Your task is to retype, exactly and only, the lines from the one containing "This screenshot has height=554, width=751." to the final line of the entries, leaving out all pictures.

## EXERCISE INPUTS
------------------------

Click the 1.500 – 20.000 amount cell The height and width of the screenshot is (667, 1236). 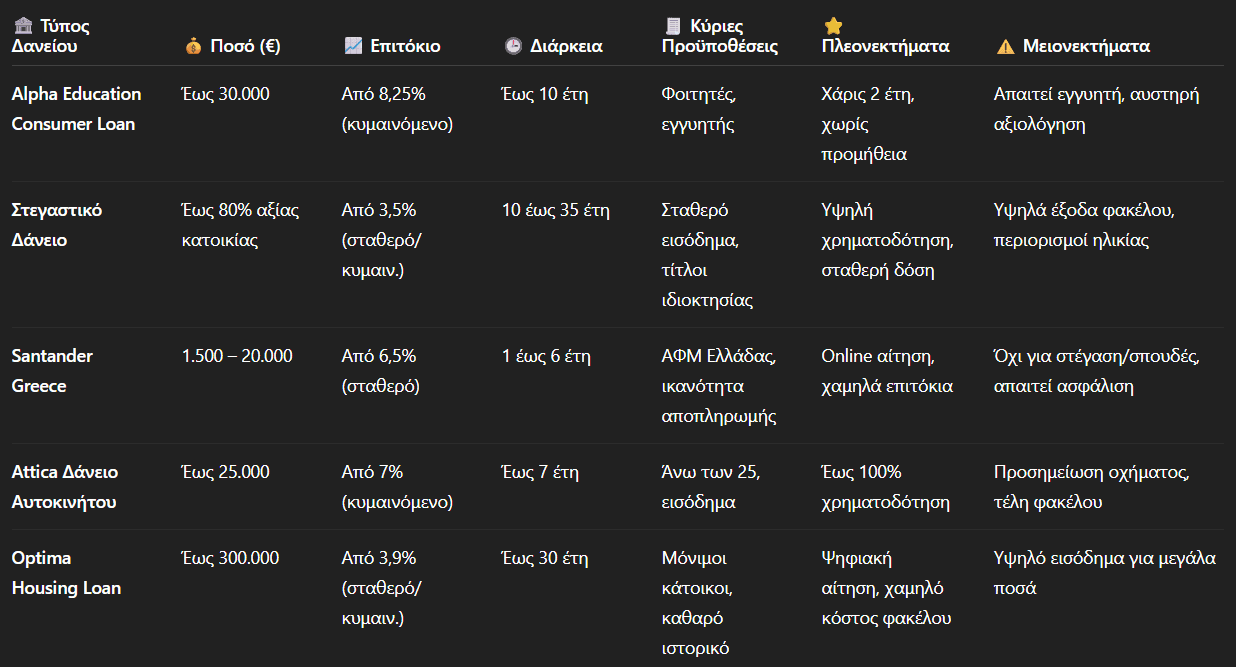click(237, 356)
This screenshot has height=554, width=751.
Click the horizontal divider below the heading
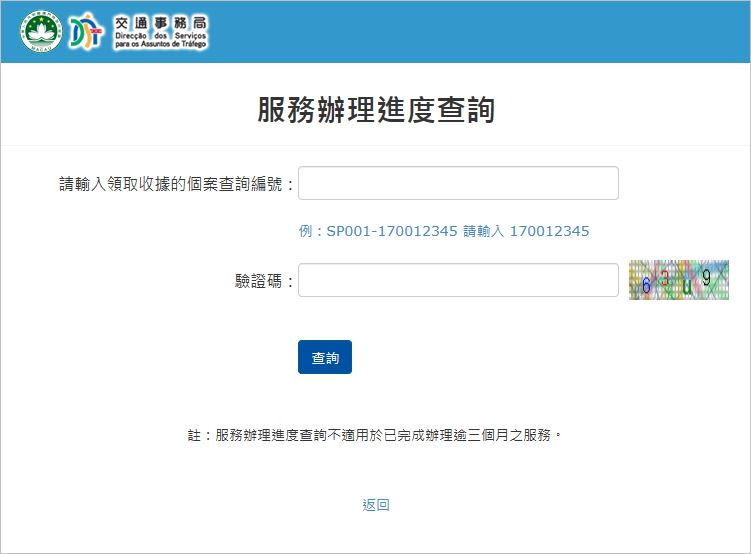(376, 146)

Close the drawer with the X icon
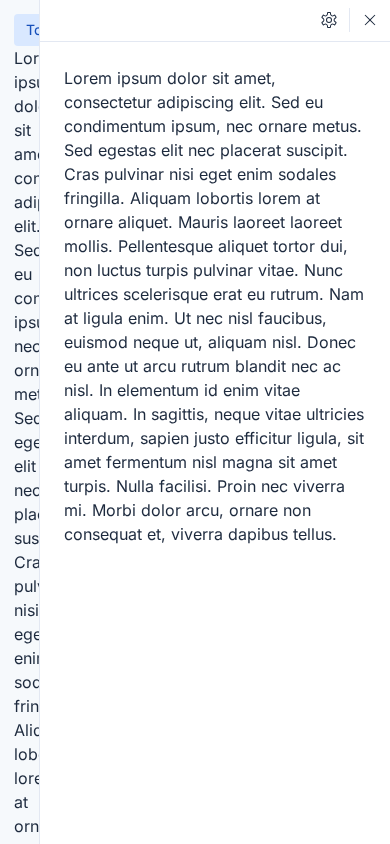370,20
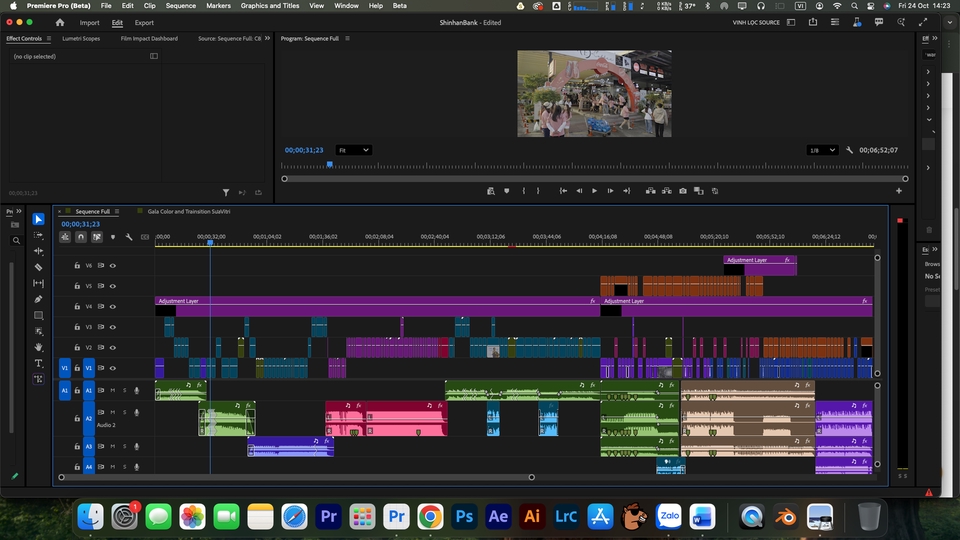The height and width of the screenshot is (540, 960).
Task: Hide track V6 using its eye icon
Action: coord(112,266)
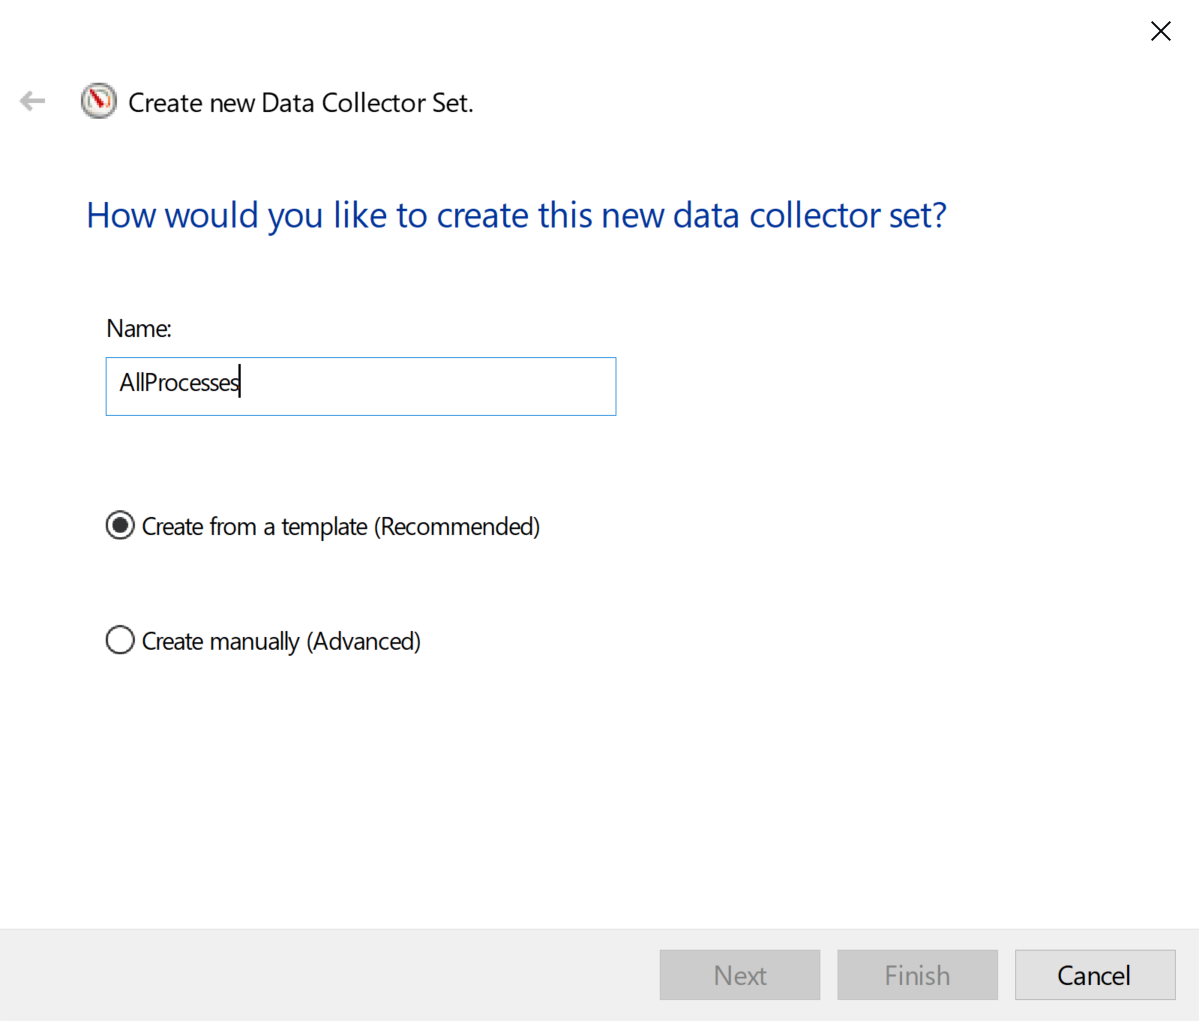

------------------------

## RESULT BELOW
This screenshot has height=554, width=751.
Click the horizontal divider below the heading
(376, 146)

Close the drawer with the X icon
370,20
The height and width of the screenshot is (540, 960).
Task: Hide track V6 using its eye icon
Action: coord(112,266)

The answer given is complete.